§ Work instructions:
Retype all of the lines below with no changes.

Stored data
========

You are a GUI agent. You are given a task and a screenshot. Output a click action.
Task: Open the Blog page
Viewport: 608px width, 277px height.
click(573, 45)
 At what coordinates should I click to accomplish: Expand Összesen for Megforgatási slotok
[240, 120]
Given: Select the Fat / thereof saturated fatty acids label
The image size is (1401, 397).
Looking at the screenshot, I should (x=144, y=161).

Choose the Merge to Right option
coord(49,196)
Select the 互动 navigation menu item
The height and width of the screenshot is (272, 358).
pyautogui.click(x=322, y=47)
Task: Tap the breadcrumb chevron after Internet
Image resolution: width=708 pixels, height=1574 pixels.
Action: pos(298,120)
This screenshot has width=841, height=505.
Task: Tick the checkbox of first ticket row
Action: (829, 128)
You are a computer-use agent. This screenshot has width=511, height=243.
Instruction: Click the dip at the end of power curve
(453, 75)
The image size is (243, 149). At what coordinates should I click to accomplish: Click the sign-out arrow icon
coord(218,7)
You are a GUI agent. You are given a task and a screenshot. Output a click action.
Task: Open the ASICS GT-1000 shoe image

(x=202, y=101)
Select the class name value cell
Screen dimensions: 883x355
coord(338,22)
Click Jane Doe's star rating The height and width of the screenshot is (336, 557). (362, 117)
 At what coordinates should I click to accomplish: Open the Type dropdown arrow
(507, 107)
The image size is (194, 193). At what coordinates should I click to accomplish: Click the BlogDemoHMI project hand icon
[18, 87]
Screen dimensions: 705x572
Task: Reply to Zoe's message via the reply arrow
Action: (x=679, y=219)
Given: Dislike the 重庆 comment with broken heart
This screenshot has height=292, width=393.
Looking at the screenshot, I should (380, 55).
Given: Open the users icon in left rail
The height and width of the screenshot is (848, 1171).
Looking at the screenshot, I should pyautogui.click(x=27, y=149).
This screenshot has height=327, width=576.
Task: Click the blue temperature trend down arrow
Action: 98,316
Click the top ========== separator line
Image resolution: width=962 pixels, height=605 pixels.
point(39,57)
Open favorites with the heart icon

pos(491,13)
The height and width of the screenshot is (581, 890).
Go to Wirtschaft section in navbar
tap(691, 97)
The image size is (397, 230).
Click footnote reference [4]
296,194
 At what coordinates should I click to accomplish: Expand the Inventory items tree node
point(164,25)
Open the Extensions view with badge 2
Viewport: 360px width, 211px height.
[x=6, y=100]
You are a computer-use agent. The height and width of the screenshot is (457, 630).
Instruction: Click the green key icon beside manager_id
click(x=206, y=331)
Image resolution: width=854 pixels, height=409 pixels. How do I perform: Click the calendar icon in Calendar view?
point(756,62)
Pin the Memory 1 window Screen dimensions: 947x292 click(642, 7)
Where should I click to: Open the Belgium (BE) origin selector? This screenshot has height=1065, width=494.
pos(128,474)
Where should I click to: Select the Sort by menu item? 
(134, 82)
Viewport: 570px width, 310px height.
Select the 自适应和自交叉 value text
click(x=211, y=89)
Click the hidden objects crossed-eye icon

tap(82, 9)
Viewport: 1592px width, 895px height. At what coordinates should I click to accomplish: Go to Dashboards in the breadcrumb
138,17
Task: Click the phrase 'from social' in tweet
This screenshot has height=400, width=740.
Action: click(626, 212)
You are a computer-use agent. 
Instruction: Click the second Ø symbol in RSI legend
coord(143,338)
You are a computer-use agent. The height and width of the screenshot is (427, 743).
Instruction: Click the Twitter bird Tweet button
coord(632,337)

========

§ Answer to the exercise:
You are a GUI agent. You are given a task and a screenshot. Output a click action.
Task: Open the Blog page
Viewport: 608px width, 277px height.
click(573, 45)
 At what coordinates should I click to accomplish: Expand Összesen for Megforgatási slotok
[240, 120]
Given: Select the Fat / thereof saturated fatty acids label
The image size is (1401, 397).
Looking at the screenshot, I should (x=144, y=161).

Choose the Merge to Right option
coord(49,196)
Select the 互动 navigation menu item
The height and width of the screenshot is (272, 358).
pyautogui.click(x=322, y=47)
Task: Tap the breadcrumb chevron after Internet
Image resolution: width=708 pixels, height=1574 pixels.
Action: pos(298,120)
This screenshot has width=841, height=505.
Task: Tick the checkbox of first ticket row
Action: (829, 128)
You are a computer-use agent. This screenshot has width=511, height=243.
Instruction: Click the dip at the end of power curve
(453, 75)
The image size is (243, 149). At what coordinates should I click to accomplish: Click the sign-out arrow icon
coord(218,7)
You are a GUI agent. You are given a task and a screenshot. Output a click action.
Task: Open the ASICS GT-1000 shoe image

(x=202, y=101)
Select the class name value cell
Screen dimensions: 883x355
coord(338,22)
Click Jane Doe's star rating The height and width of the screenshot is (336, 557). (362, 117)
 At what coordinates should I click to accomplish: Open the Type dropdown arrow
(507, 107)
The image size is (194, 193). At what coordinates should I click to accomplish: Click the BlogDemoHMI project hand icon
[18, 87]
Screen dimensions: 705x572
Task: Reply to Zoe's message via the reply arrow
Action: (x=679, y=219)
Given: Dislike the 重庆 comment with broken heart
This screenshot has height=292, width=393.
Looking at the screenshot, I should (380, 55).
Given: Open the users icon in left rail
The height and width of the screenshot is (848, 1171).
Looking at the screenshot, I should pyautogui.click(x=27, y=149).
This screenshot has height=327, width=576.
Task: Click the blue temperature trend down arrow
Action: 98,316
Click the top ========== separator line
Image resolution: width=962 pixels, height=605 pixels.
point(39,57)
Open favorites with the heart icon

pos(491,13)
The height and width of the screenshot is (581, 890).
Go to Wirtschaft section in navbar
tap(691, 97)
The image size is (397, 230).
Click footnote reference [4]
296,194
 At what coordinates should I click to accomplish: Expand the Inventory items tree node
point(164,25)
Open the Extensions view with badge 2
Viewport: 360px width, 211px height.
[x=6, y=100]
You are a computer-use agent. The height and width of the screenshot is (457, 630).
Instruction: Click the green key icon beside manager_id
click(x=206, y=331)
Image resolution: width=854 pixels, height=409 pixels. How do I perform: Click the calendar icon in Calendar view?
point(756,62)
Pin the Memory 1 window Screen dimensions: 947x292 click(642, 7)
Where should I click to: Open the Belgium (BE) origin selector? This screenshot has height=1065, width=494.
pos(128,474)
Where should I click to: Select the Sort by menu item? 
(134, 82)
Viewport: 570px width, 310px height.
Select the 自适应和自交叉 value text
click(x=211, y=89)
Click the hidden objects crossed-eye icon

tap(82, 9)
Viewport: 1592px width, 895px height. At what coordinates should I click to accomplish: Go to Dashboards in the breadcrumb
138,17
Task: Click the phrase 'from social' in tweet
This screenshot has height=400, width=740.
Action: click(626, 212)
You are a computer-use agent. 
Instruction: Click the second Ø symbol in RSI legend
coord(143,338)
You are a computer-use agent. The height and width of the screenshot is (427, 743).
Instruction: Click the Twitter bird Tweet button
coord(632,337)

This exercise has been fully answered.